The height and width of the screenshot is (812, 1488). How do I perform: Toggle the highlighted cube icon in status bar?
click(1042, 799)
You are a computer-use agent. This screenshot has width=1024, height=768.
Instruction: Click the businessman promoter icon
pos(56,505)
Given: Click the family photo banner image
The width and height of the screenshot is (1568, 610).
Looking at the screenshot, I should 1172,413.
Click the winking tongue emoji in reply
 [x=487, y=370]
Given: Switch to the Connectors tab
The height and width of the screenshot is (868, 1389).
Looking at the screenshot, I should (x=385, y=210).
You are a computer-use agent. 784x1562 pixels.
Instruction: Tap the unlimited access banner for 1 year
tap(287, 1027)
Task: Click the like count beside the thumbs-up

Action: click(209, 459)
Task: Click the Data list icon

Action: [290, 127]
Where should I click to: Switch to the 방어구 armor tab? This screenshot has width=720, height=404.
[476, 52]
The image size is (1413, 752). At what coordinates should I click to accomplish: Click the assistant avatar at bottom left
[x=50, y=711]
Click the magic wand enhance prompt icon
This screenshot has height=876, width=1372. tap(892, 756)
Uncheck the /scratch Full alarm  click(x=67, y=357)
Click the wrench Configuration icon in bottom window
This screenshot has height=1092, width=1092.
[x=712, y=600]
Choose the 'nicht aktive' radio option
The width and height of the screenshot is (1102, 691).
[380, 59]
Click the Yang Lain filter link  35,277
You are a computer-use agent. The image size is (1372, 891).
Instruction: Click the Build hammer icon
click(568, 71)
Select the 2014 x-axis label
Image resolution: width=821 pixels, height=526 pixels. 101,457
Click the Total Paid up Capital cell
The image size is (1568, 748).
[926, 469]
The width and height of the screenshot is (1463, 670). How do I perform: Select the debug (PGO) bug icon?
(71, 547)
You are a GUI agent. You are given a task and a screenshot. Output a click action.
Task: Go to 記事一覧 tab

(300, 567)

**Task requirements**
Pull each line containing "agent" from the records.

**Completed task**
You are a computer-use agent. This screenshot has width=1024, height=768.
You are a computer-use agent. 784x1562 pixels.
You are a computer-use agent. The image size is (1372, 891).
You are a GUI agent. You are given a task and a screenshot. Output a click action.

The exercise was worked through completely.